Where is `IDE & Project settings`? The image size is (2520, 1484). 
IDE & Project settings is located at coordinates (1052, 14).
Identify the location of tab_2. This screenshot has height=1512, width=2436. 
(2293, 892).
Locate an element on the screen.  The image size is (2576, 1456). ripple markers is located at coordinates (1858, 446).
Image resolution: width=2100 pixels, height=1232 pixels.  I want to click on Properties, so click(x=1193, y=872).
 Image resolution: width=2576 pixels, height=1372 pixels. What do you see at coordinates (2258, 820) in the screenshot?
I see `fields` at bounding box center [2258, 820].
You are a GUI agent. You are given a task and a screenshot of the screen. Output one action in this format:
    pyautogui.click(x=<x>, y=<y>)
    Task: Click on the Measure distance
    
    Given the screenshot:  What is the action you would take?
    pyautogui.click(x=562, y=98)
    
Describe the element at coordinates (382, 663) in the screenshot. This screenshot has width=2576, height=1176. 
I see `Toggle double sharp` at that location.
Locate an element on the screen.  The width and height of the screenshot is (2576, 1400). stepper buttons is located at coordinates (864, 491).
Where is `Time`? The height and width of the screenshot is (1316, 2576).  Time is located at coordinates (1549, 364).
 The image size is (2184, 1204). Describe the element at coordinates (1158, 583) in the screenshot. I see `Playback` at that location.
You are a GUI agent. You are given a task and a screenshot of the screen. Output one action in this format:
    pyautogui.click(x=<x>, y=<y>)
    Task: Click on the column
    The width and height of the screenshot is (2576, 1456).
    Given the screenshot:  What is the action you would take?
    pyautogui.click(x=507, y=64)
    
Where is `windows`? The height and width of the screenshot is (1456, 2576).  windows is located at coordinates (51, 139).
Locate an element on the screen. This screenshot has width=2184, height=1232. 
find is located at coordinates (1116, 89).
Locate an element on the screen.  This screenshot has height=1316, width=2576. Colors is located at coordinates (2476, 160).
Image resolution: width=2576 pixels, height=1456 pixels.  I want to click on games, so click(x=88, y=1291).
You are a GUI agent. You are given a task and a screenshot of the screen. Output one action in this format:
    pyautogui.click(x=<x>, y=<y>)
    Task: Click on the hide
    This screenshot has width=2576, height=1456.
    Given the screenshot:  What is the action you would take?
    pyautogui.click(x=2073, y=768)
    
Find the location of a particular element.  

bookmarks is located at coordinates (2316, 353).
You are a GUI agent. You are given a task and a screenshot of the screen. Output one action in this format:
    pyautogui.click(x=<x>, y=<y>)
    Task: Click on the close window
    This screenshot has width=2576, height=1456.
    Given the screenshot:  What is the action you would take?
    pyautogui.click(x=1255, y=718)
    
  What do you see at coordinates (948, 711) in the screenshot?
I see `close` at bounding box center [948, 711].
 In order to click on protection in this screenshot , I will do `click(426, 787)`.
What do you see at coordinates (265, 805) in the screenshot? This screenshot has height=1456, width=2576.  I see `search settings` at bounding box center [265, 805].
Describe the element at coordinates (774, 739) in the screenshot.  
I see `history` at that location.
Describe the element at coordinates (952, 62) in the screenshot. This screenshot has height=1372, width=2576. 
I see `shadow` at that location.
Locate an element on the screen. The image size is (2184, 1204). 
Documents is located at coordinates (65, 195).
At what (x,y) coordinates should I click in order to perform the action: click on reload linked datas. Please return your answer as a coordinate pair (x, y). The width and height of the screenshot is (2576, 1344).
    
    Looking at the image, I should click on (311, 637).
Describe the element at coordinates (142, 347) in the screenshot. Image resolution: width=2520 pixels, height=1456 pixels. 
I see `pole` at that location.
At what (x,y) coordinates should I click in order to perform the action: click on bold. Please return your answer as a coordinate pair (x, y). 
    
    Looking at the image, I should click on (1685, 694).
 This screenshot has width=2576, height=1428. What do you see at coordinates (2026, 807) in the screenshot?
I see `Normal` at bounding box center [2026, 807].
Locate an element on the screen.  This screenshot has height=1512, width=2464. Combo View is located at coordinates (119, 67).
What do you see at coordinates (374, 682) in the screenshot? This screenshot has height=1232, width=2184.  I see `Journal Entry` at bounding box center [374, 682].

________________

Aim> Turn everything in the listing above from the line that contains "Describe the element at coordinates (952, 62)" down to the line that contains "Documents is located" into a numbered list, leaving out any blank lines.

Solution to this exercise>
1. Describe the element at coordinates (952, 62) in the screenshot. This screenshot has height=1372, width=2576. 
2. I see `shadow` at that location.
3. Locate an element on the screen. The image size is (2184, 1204). 
4. Documents is located at coordinates (65, 195).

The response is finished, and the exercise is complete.